:: EXTRACTED ENTRIES ::
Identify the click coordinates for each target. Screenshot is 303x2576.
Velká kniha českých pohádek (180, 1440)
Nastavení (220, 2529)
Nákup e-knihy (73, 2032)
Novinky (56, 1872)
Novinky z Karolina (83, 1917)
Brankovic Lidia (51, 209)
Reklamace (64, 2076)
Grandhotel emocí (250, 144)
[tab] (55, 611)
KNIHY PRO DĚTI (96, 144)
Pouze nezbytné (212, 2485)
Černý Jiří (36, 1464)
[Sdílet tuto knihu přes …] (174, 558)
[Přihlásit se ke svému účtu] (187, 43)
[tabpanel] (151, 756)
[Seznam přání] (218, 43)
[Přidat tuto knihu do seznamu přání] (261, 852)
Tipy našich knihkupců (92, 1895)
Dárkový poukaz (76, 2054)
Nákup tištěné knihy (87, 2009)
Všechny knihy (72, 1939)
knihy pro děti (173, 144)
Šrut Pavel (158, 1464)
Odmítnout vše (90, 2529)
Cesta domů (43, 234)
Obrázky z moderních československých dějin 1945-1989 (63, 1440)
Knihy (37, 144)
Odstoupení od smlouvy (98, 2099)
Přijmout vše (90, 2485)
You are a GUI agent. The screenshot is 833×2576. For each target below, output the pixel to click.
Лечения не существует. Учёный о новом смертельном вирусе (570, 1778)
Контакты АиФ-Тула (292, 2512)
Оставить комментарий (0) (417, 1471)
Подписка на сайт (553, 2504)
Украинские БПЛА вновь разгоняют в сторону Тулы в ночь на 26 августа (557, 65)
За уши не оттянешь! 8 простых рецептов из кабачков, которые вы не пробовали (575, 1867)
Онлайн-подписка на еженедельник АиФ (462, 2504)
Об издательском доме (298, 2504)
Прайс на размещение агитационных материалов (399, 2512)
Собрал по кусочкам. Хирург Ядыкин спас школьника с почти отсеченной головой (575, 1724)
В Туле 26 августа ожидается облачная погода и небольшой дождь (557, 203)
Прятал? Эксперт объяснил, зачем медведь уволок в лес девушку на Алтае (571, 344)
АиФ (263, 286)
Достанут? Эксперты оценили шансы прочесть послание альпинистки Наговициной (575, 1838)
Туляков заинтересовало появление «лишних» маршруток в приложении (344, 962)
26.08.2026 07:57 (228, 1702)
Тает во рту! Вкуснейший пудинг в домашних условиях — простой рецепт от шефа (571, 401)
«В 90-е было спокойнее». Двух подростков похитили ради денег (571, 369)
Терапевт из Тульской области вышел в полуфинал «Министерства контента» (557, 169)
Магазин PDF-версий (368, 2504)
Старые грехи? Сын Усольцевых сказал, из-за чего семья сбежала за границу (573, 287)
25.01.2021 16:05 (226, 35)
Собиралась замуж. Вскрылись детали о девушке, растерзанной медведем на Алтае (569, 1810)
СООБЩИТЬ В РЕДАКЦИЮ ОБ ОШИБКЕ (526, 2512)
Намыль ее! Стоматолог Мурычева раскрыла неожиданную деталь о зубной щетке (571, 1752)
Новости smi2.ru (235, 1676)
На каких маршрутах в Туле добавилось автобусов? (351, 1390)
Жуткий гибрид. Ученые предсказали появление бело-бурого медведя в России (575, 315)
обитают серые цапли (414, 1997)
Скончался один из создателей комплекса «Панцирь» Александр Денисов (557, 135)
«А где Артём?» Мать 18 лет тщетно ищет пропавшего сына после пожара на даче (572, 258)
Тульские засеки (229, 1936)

:: PROBLEM STATEMENT ::
Repeat the data in its entirety, character for character.

:: EXERCISE RESULT ::
Identify the click coordinates for each target. Screenshot is 303x2576.
Velká kniha českých pohádek (180, 1440)
Nastavení (220, 2529)
Nákup e-knihy (73, 2032)
Novinky (56, 1872)
Novinky z Karolina (83, 1917)
Brankovic Lidia (51, 209)
Reklamace (64, 2076)
Grandhotel emocí (250, 144)
[tab] (55, 611)
KNIHY PRO DĚTI (96, 144)
Pouze nezbytné (212, 2485)
Černý Jiří (36, 1464)
[Sdílet tuto knihu přes …] (174, 558)
[Přihlásit se ke svému účtu] (187, 43)
[tabpanel] (151, 756)
[Seznam přání] (218, 43)
[Přidat tuto knihu do seznamu přání] (261, 852)
Tipy našich knihkupců (92, 1895)
Dárkový poukaz (76, 2054)
Nákup tištěné knihy (87, 2009)
Všechny knihy (72, 1939)
knihy pro děti (173, 144)
Šrut Pavel (158, 1464)
Odmítnout vše (90, 2529)
Cesta domů (43, 234)
Obrázky z moderních československých dějin 1945-1989 (63, 1440)
Knihy (37, 144)
Odstoupení od smlouvy (98, 2099)
Přijmout vše (90, 2485)
You are a GUI agent. The screenshot is 833×2576. For each target below, output the pixel to click.
Лечения не существует. Учёный о новом смертельном вирусе (570, 1778)
Контакты АиФ-Тула (292, 2512)
Оставить комментарий (0) (417, 1471)
Подписка на сайт (553, 2504)
Украинские БПЛА вновь разгоняют в сторону Тулы в ночь на 26 августа (557, 65)
За уши не оттянешь! 8 простых рецептов из кабачков, которые вы не пробовали (575, 1867)
Онлайн-подписка на еженедельник АиФ (462, 2504)
Об издательском доме (298, 2504)
Прайс на размещение агитационных материалов (399, 2512)
Собрал по кусочкам. Хирург Ядыкин спас школьника с почти отсеченной головой (575, 1724)
В Туле 26 августа ожидается облачная погода и небольшой дождь (557, 203)
Прятал? Эксперт объяснил, зачем медведь уволок в лес девушку на Алтае (571, 344)
АиФ (263, 286)
Достанут? Эксперты оценили шансы прочесть послание альпинистки Наговициной (575, 1838)
Туляков заинтересовало появление «лишних» маршруток в приложении (344, 962)
26.08.2026 07:57 (228, 1702)
Тает во рту! Вкуснейший пудинг в домашних условиях — простой рецепт от шефа (571, 401)
«В 90-е было спокойнее». Двух подростков похитили ради денег (571, 369)
Терапевт из Тульской области вышел в полуфинал «Министерства контента» (557, 169)
Магазин PDF-версий (368, 2504)
Старые грехи? Сын Усольцевых сказал, из-за чего семья сбежала за границу (573, 287)
25.01.2021 16:05 (226, 35)
Собиралась замуж. Вскрылись детали о девушке, растерзанной медведем на Алтае (569, 1810)
СООБЩИТЬ В РЕДАКЦИЮ ОБ ОШИБКЕ (526, 2512)
Намыль ее! Стоматолог Мурычева раскрыла неожиданную деталь о зубной щетке (571, 1752)
Новости smi2.ru (235, 1676)
На каких маршрутах в Туле добавилось автобусов? (351, 1390)
Жуткий гибрид. Ученые предсказали появление бело-бурого медведя в России (575, 315)
обитают серые цапли (414, 1997)
Скончался один из создателей комплекса «Панцирь» Александр Денисов (557, 135)
«А где Артём?» Мать 18 лет тщетно ищет пропавшего сына после пожара на даче (572, 258)
Тульские засеки (229, 1936)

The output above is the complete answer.